**** Teks Bacaan

HAMPIR setiap semester, hingga di berbagai pelatihan, selalu ada pertanyaan tentang amplop untuk wartawan. Saya harus menjelas panjang lebar tanpa lelah. Seperti melawan tembok kenyataan yang begitu tebal.
Wartawan itu ditakuti dan disegani karena mata pena yang tajam. Inilah kekuasaan publik yang sulit dimiliki orang biasa. Menjadi wartawan berarti bisa memberitakan, hal itu bisa menakutkan bagi orang yang tak siap.
Kenapa tak siap? Beragam sebab tentunya, salah satunya ada sesuatu yang harus disimpan, mungkin itu kesalahan dan kejahatan dsb. Bagi yang tidak pun, wartawan juga bisa mencari kesalahan. Apalagi bagi yang tidak mengerti tentang dunia wartawan, akan lebih takut lagi.
Inilah masalah awalnya, ketidakmengertian dan ketidaktahuan. Kini dengan terbukanya akses ilmu pengetahuan, tak perlu takut dan tak ada alasan untuk tidak tahu tentang dunia wartawan dan dunia media. Akses internet memberi ruang untuk bacaan-bacaan tentang dunia wartawan.
Jika sudah tahu, apakah harus ada amplop bagi wartawan? Sekali lagi, tidak ada kewajiban bagi nara sumber dan panitia manapun yang mesti memberi amplop berisi uang kepada wartawan. Titik.
Namun ada budaya uang transportasi bagi wartawan. Ada biaya publikasi oleh pemerintah dan panitia acara. Uang inilah biasanya menjadi rebutan bagi sebagian kalangan wartawan yang bekerja tanpa gaji oleh medianya. Perkembangan lebih lanjut, teraktual, justru banyak pula pegawai-pegawai kehumasan yang membuat online sendiri sehingga dana publikasi di kantornya diambil oleh mereka sendiri. Lucu sekali.
Inilah dinamika dunia informasi yang sulit dicegah. Perkembangan lebih cepat dari aturan-aturan. Peraturan tinggal peraturan. Wartawan datang dan pergi. Ada yang meminggirkan diri, seperti saya, ada pula yang bertahan. Berbagai latar belakang ilmu pengetahuan, adat, budaya, agama, dsb.
Pertanyaannya, apakah amplop buat wartawan masih tersedia? Apakah masih ada wartawan amplop? Jawabannya, apapun profesi yang mengedepan profesionalisme, akan selalu ada godaan. Semuanya kembali kepada kesetiaan terhadap profesi yang dicintainya. Jika ia ingin melacurkannya, bukan saja citra profesi yang hancur tetapi juga dirinya, keluarganya, kampungnya, dan hal-hal yang berkaitan dengannya.

********

* Perintah Tugas A *
Mengapa wartawan ditakuti dan disegani, menurut tulisan tentang amplop untuk wartawan? Jelaskan dalam satu sampai tiga kalimat.
* Perintah Tugas B *
Kutip tanpa mengubah apa pun bagian tulisan tentang amplop untuk wartawan yang dimulai pada kata-kata "Jika sudah tahu, apakah" dan berhenti setelah "kepada wartawan. Titik.".

**** Daftar Tercantum

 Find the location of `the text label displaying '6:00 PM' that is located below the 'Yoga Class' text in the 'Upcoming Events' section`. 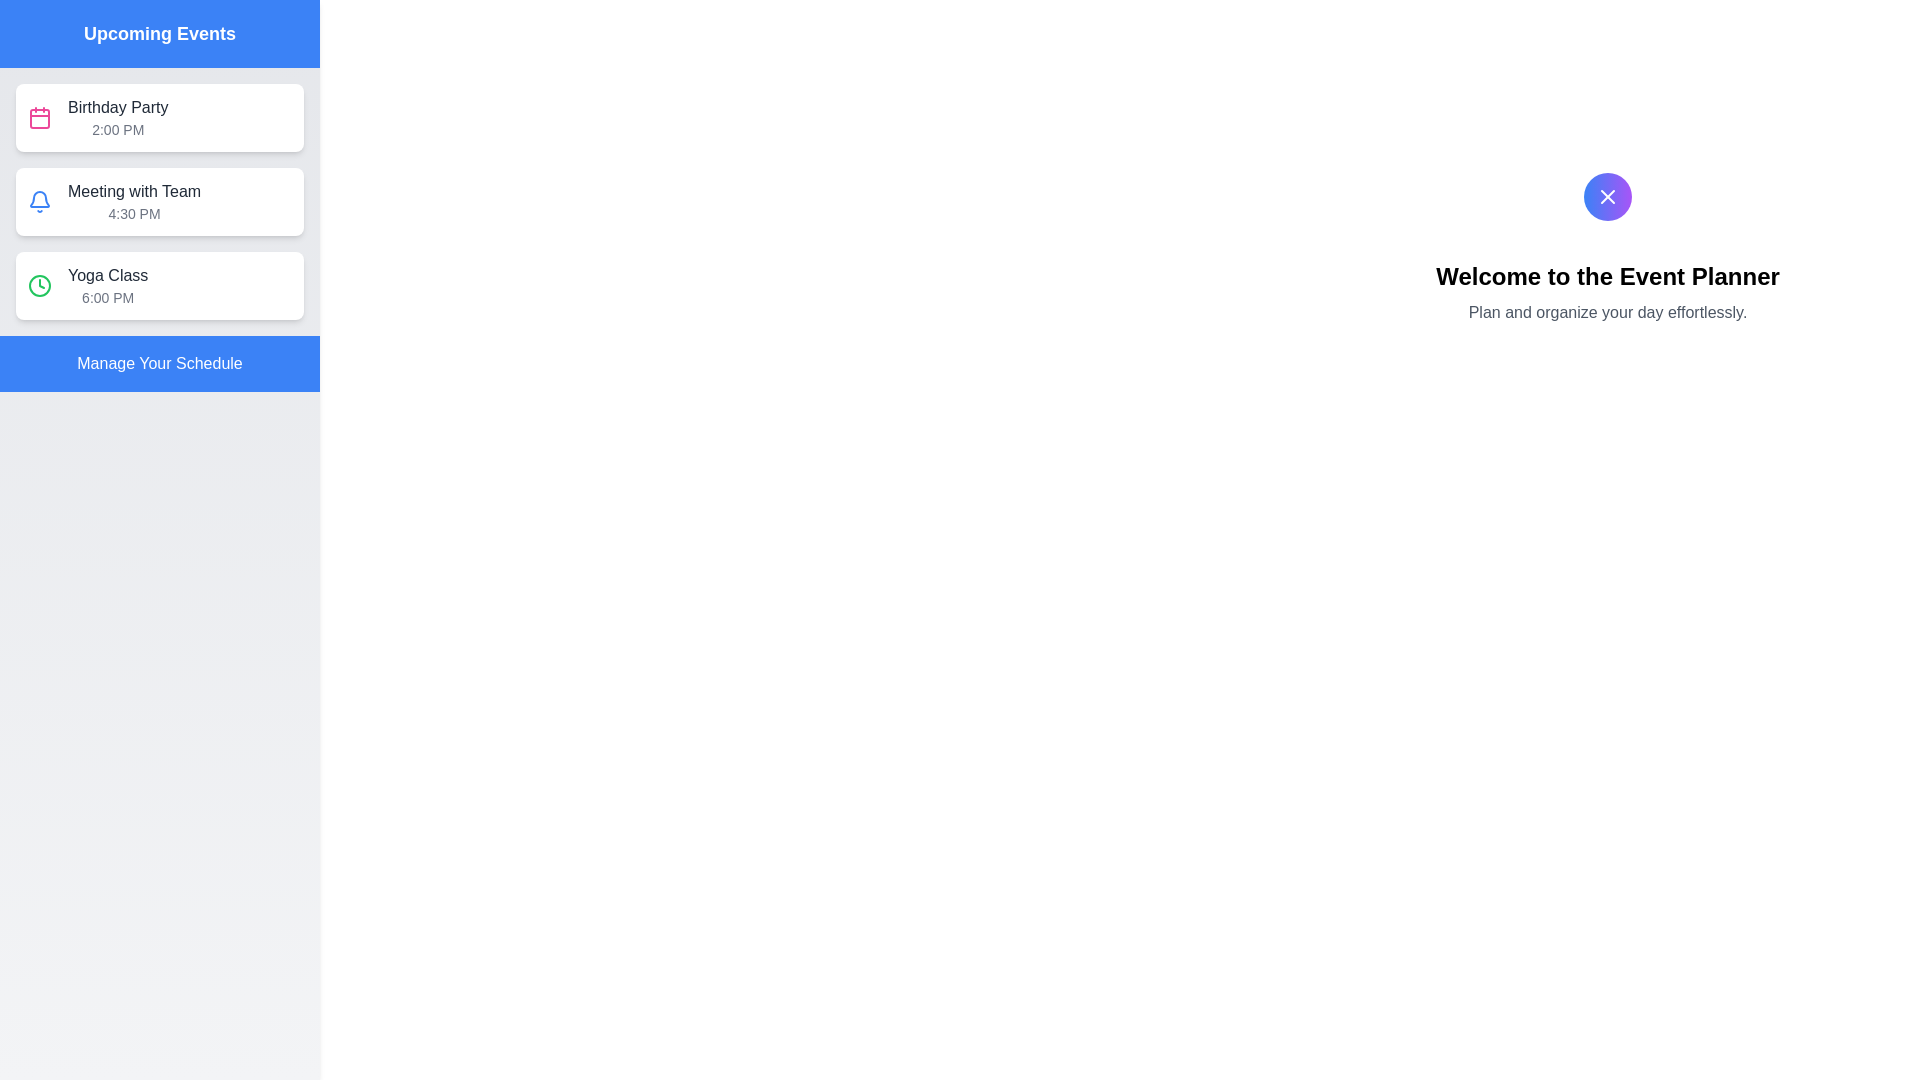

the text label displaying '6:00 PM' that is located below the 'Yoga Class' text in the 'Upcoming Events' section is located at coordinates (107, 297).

********
**** Daftar Tercantum

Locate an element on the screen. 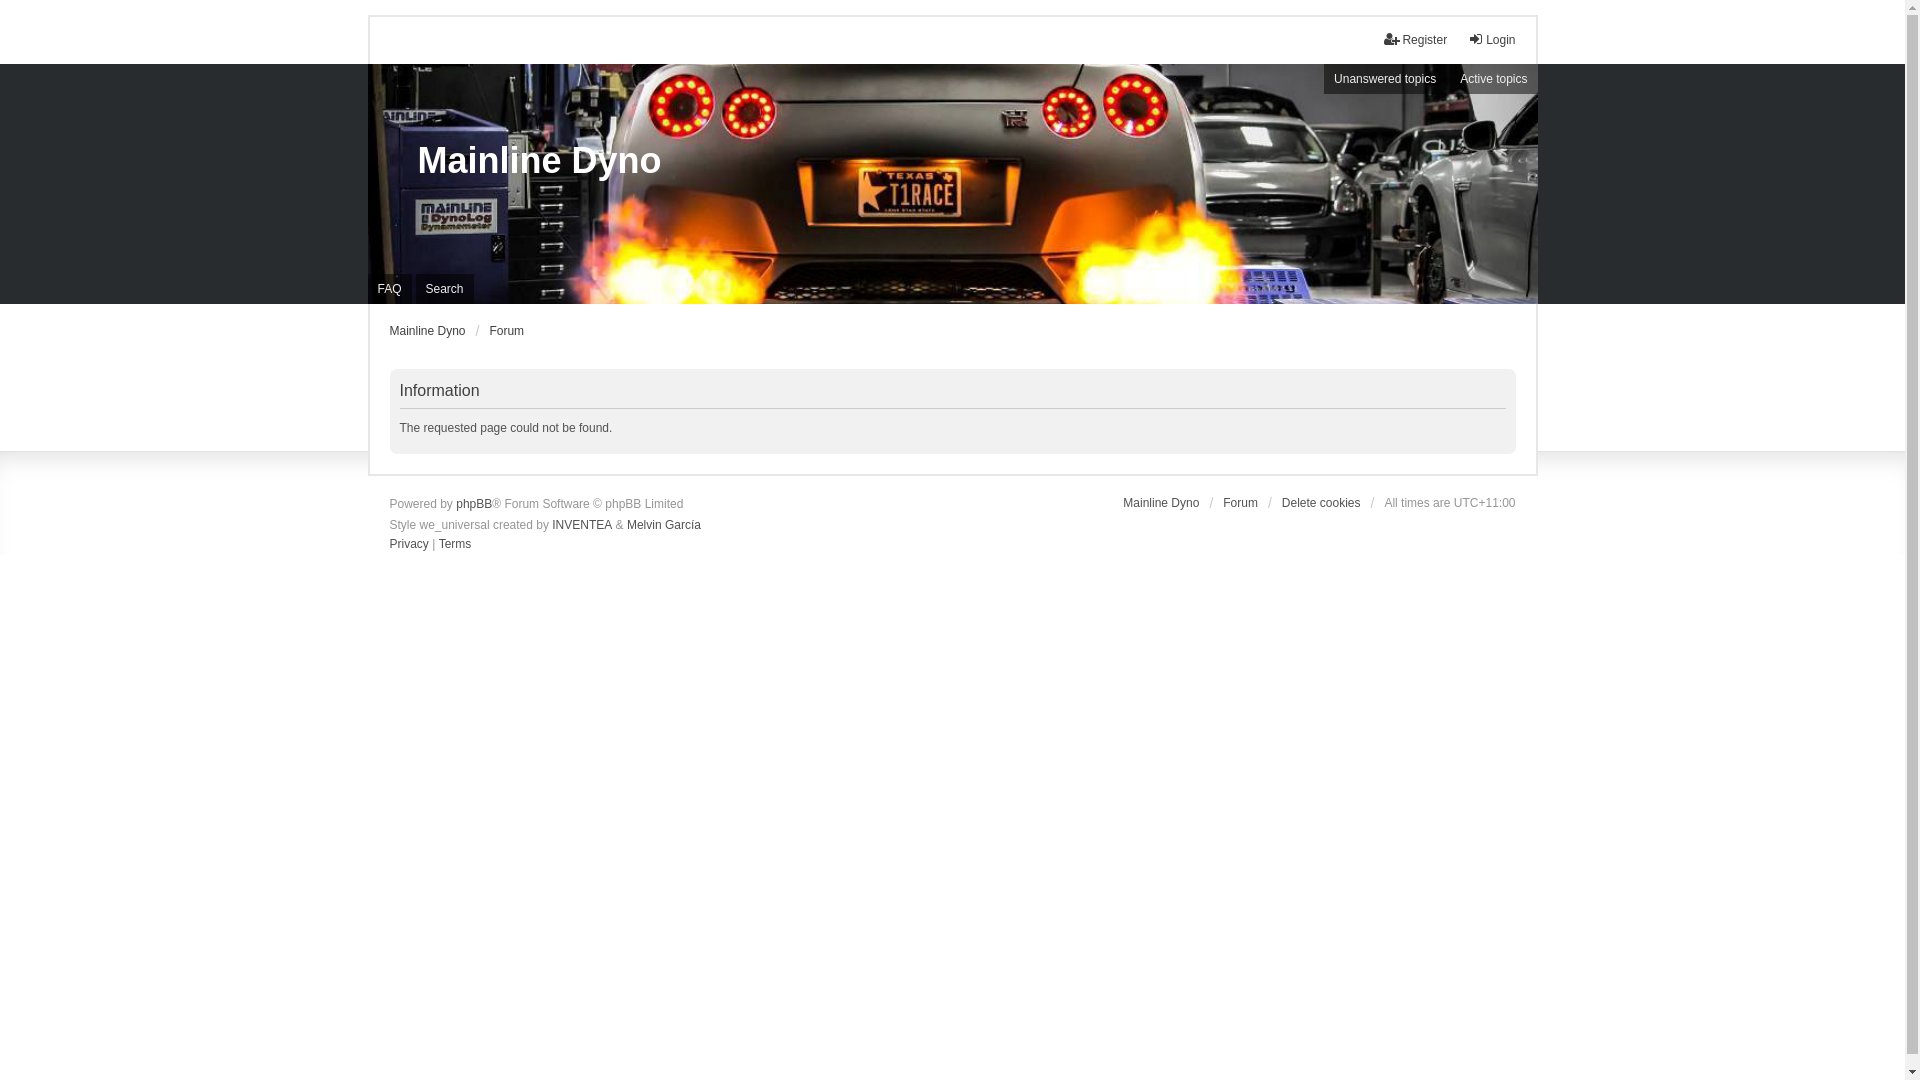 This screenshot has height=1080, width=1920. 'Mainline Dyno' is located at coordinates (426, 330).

********
**** Daftar Tercantum

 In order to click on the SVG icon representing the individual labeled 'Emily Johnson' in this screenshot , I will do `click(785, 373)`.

********

* Jawaban Benar A *
Wartawan ditakuti dan disegani karena mata penanya yang tajam, yaitu kekuasaan publik yang sulit dimiliki orang biasa. Menjadi wartawan berarti bisa memberitakan, dan hal itu bisa menakutkan bagi orang yang tak siap.

* Jawaban Benar B *
Jika sudah tahu, apakah harus ada amplop bagi wartawan? Sekali lagi, tidak ada kewajiban bagi nara sumber dan panitia manapun yang mesti memberi amplop berisi uang kepada wartawan. Titik.